Movie novelizations have always struck me as slightly pointless. A book of a film? The story’s already been told. Why do it again in another medium? Besides, a book is not a film, everything in it can only be seen by the mind’s eye. Which also means that novelizations are a bit of a cheat – all that descriptive prose? The movie has already shown what everything looks like, so there’s no need for it. Admittedly, novelizations can add deeper background, and the interior thoughts of the characters, but if the story had needed them wouldn’t they have been in the film?
You could argue, of course, that the reverse it equally true: why bother to adapt novels for the screen? The story’s already been told.

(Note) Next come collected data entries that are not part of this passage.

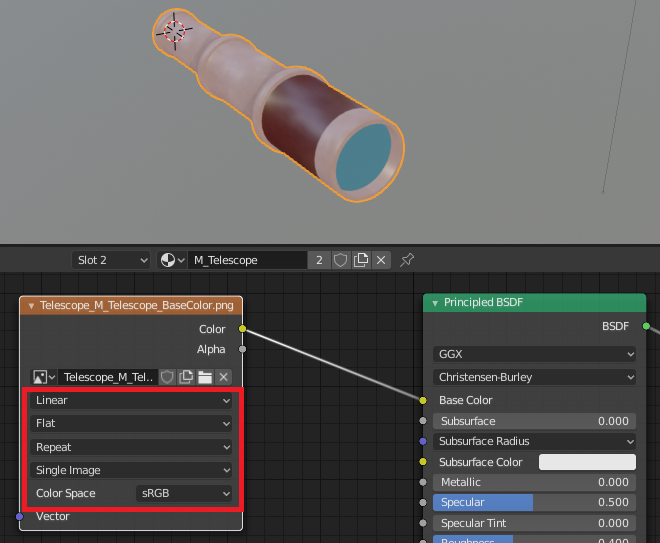660x543 pixels.
Task: Click the new image copy icon
Action: point(186,377)
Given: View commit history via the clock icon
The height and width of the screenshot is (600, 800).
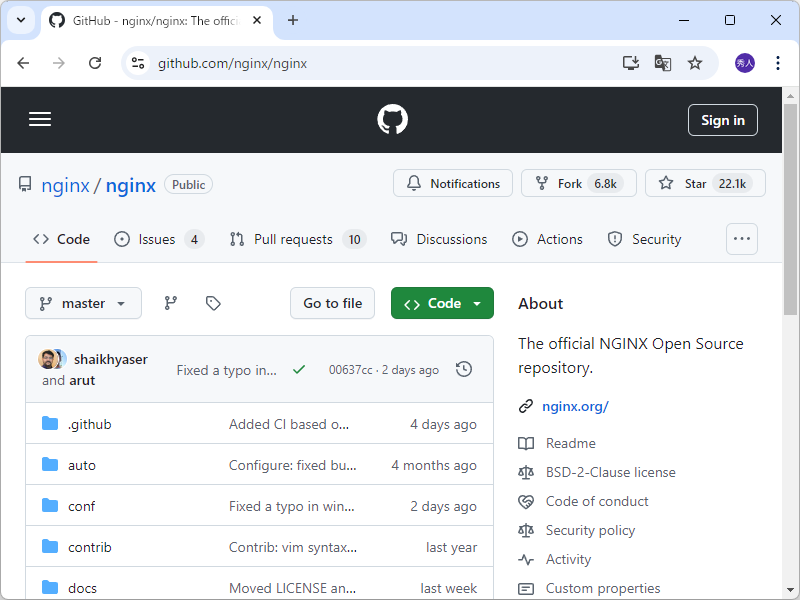Looking at the screenshot, I should 463,369.
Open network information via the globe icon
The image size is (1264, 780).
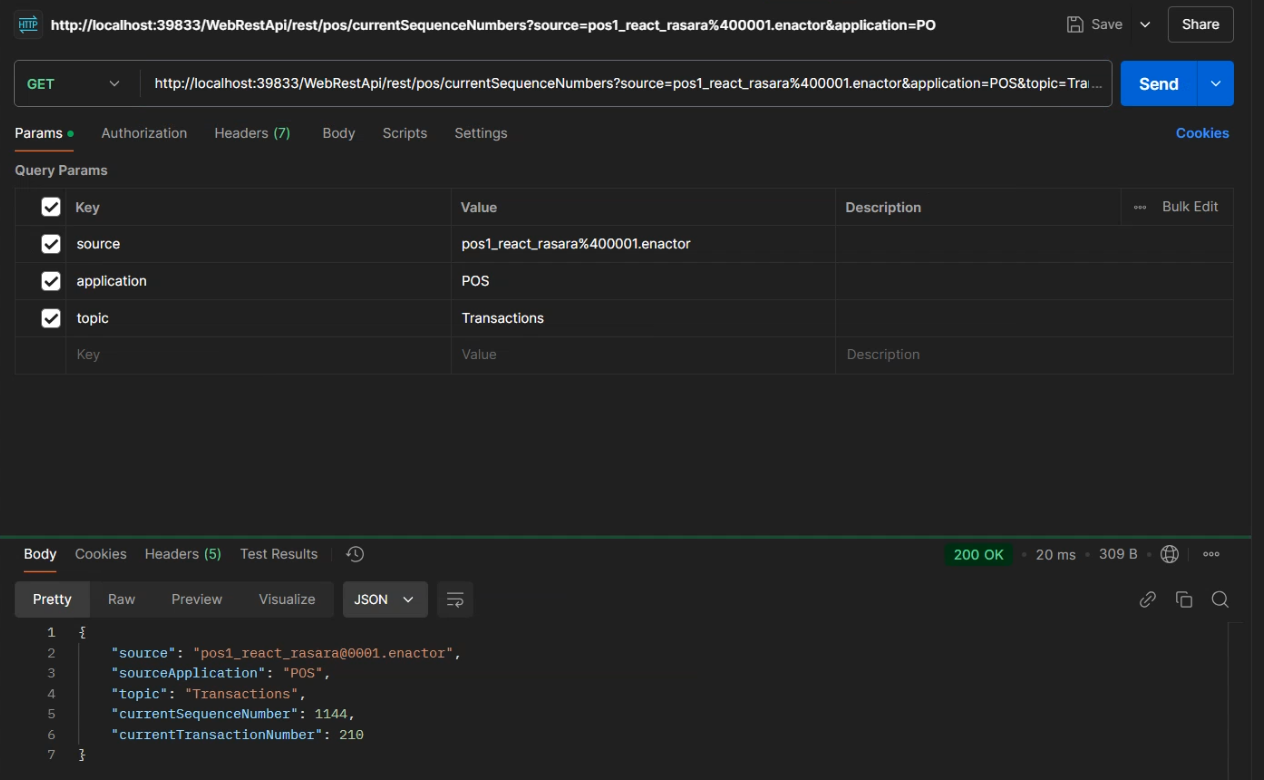1170,554
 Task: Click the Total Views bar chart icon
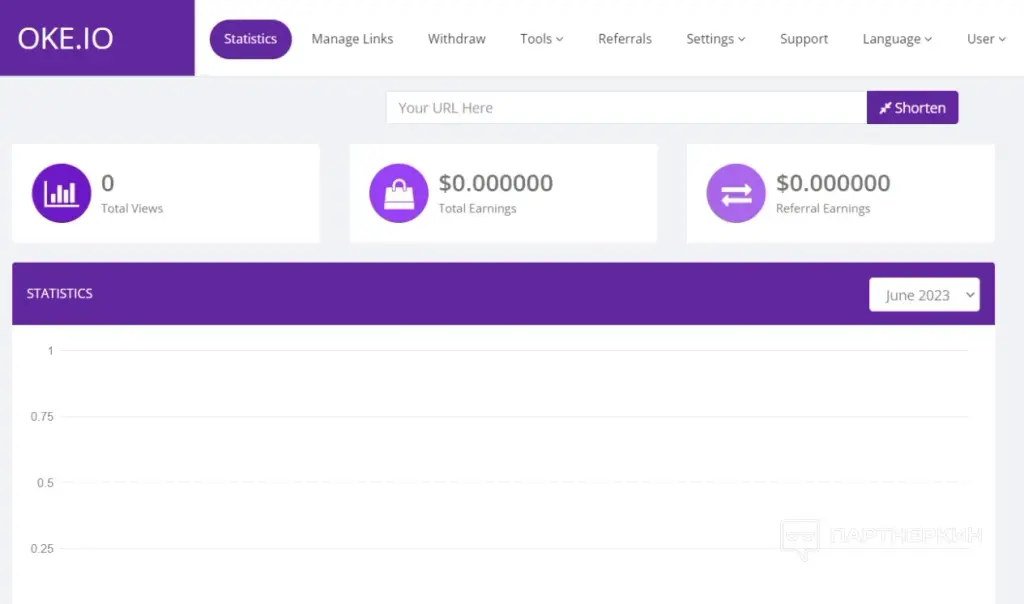point(61,193)
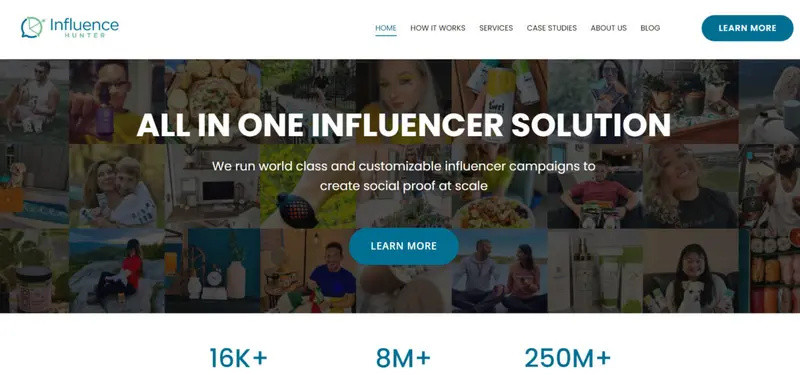Open the Services nav link
800x375 pixels.
(x=496, y=28)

And they do say that written science fiction has the best special effects… There are even sf novels which have proven too difficult to adapt successfully. Such as Frank Herbert’s Dune. David Lynch tried, the Sci-Fi Channel tried, and there’s apparently a third attempt currently in pre-production. Lynch’s film made so many changes to the story, it was novelized itself by Joan D Vinge. That makes even less sense: the book of the film of the… book.
The same thing happened to Philip K Dick’s ‘We Can Remember It For You Wholesale’. It became Paul Verhoeven’s film Total Recall, which was subsequently novelized by Piers Anthony.
And yet… While Ridley Scott’s Blade Runner was sufficiently close to Dick’s Do Android Dreams of Electric Sheep? for the novel to be repackaged with the film’s title, the movie did lead to a trilogy of sequels by KW Jeter. These continue on from Blade Runner the film, not Do Android Dreams of Electric Sheep? the book; and are Edge of Human, Replicant Night, and Eye And Talon. They’re also pretty good. Replicant Night opens with Deckard as a consultant on the film being made of the events covered in the film Blade Runner, which adds a pleasingly Dickian level of recursion to the story.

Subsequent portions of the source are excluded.